▶ DETALHES DA TAREFA
Prossiga com o texto sobre a perseguição aos quilombolas da serra dos Tapes, escrevendo a continuação logo após a última frase mostrada.

▶ TRECHO FORNECIDO
────────────────────

(...) dia a dia se aumentam os roubos, incêndios, assassinatos perpetrados pelos quilombolas, que ousada e astuciosamente têm aterrado os pacíficos moradores da serra dos Tapes e feito abandonar casas e lavouras, tendo-se já perdido muitas colheitas de milho e feijão, que infalivelmente farão falta considerável no consumo da população desse município; e apesar das diligências de dois inspetores de quarteirão da dita Serra, mediante as ordens do respectivo juiz de paz, que tem mandado algumas partidas de gente armada a concluir com semelhantes salteadores, apenas se pode conseguir a tomadia de uma rapariga liberta, que os quilombolas haviam roubado de casa de seu pai, matando a este, nos Potreiros de São Lourenço; e de três escravas que haviam roubado de outras casas, ficando um dos ditos quilombolas morto nesse ataque, e os mais conseguiram escapar-se, entranhando-se pelos matos, talvez por não ser esta empresa determinada como devia: poucos dias depois, apareceram os mesmos quilombolas em alguns lugares, cometendo atentados, chegando a sua ousadia a virem, uma noite, perto desta vila, onde roubaram uma taberna e atacaram uma olaria, cujo capataz ficou gravemente ferido; e há cinco dias mataram um homem casado e com família; e feriram outro, que o acompanhava, isto a pouco mais de duas léguas de distância desta vila, ficando o morto na estrada com a cabeça separada do corpo. Por todos estes motivos, a Câmara, para animar as pessoas que em diferentes partidas andam na diligência de prenderem ou extinguir, na forma da lei, tais malévolos, tem prometido gratificar, com a quantia de quatrocentos mil-réis, a prisão ou extinção do chefe dos ditos quilombolas, Manoel Padeiro, e com duzentos mil-réis por cada um dos nove companheiros daquele facinoroso (...)
No mês seguinte, em 17 de agosto, a Câmara decidia, em poder dos fundos fornecidos pela presidência, e após haverem alcançado algumas vitórias sobre os quilombolas:
(...) aberta a sessão, às dez horas da manhã, depois de se haver conferenciado com o juiz de paz do terceiro distrito, Boaventura Inácio Barcellos, sobre as providências que se precisam dar para a extinção dos quilombos da serra dos Tapes, foi deliberado, por unanimidade de votos, que o dito juiz de paz determinaria haver efetivamente uma partida de sete homens e um comandante, na diligência de prenderem ou extinguirem, na forma da Lei, os ditos criminosos quilombolas, vencendo diariamente o comandante 1280 réis, e os camaradas 640 réis cada um, além da gratificação que terá a partida para prender ou extinguir os quilombolas, a saber, pela cabeça dos ditos malfeitores, Manoel Padeiro 400$000 réis, e de cada um dos seis companheiros do dito cabeça, 100$000 réis; que finalmente, se ordenasse ao procurador desta câmara a entrega de quantia de 300$00 réis ao referido juiz de paz, para as despesas da dita partida, dando ele conta final para se fazerem os competentes assentos.

────────────────────

[Registros de localização de elementos]
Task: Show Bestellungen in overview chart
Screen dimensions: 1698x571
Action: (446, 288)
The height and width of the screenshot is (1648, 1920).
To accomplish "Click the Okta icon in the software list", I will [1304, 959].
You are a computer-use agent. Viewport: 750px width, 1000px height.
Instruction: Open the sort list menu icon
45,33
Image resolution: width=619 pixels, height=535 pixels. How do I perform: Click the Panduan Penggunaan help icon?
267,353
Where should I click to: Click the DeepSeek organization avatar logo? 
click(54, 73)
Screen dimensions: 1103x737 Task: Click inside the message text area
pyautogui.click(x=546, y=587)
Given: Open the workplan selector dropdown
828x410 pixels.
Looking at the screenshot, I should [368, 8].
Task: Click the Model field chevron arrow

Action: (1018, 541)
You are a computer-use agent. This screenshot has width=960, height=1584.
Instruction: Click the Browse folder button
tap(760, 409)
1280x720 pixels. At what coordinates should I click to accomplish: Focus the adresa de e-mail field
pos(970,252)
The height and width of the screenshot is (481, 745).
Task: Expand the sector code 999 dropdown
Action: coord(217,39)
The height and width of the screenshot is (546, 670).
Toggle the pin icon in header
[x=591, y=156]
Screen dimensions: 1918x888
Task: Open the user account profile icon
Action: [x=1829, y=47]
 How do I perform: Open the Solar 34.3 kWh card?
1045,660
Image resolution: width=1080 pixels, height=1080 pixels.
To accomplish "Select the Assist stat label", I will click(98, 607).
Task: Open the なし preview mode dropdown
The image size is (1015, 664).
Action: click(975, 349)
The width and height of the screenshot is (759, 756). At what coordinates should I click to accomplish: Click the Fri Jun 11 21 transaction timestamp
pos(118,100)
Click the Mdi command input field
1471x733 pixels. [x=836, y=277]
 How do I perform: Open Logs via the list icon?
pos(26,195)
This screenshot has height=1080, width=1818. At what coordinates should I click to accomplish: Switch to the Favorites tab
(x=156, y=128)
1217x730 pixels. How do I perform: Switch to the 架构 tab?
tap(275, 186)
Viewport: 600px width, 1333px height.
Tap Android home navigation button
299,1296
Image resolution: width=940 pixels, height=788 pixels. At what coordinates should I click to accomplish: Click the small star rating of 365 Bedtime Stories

────────────────────

▶ RESPOSTA DO EXERCÍCIO
Em meados de setembro de 1835, na serra dos Tapes, o quilombola Mariano, após se ter dispersado de seus seis companheiros devido à perseguição de tropas policiais, dirigiu-se a um ponto de reencontro, determinado por Manoel Padeiro, general do quilombo. Desarmado e faminto, Mariano pediu ajuda a Luiz, trabalhador escravizado da chácara do comendador Bernardino Rodrigues Barcellos. O companheiro de infortúnio deu-lhe de comer e convidou-o, devido ao frio e à chuva, a se refugiar em uma casa do engenho.
Sobre a cabeça de Mariano pesavam 100 mil-réis de prêmio. O crioulo, natural de Santa Catarina, com uns 25 anos, foi preso em um quarto do engenho, pelo seu suposto protetor. Enviado imediatamente para Pelotas, Mariano foi julgado no início de dezembro, junto com Simão Vergara, africano forro, vendeiro, acusado de vender pólvora aos calhambolas. No processo de Mariano e de Simão, encontram-se anexados os interrogatórios de quatro cativas e uma adolescente livre sequestradas pelos quilombolas. Essa documentação fornece uma rica informação sobre o quilombo que agoniou os senhores pelotenses.
O quilombo de Manoel Padeiro teria sido formado no segundo semestre de 1834. Como vimos, em 10 de outubro a Câmara registrava que os 'quilombolas' estariam cometendo 'atentados na serra'. Segundo o processo, Manoel Padeiro vivera fugido anteriormente na região em companhia da preta Marcelina, que morrera de morte natural e fora enterrada em um dos diversos ranchos em que se refugiavam os quilombolas.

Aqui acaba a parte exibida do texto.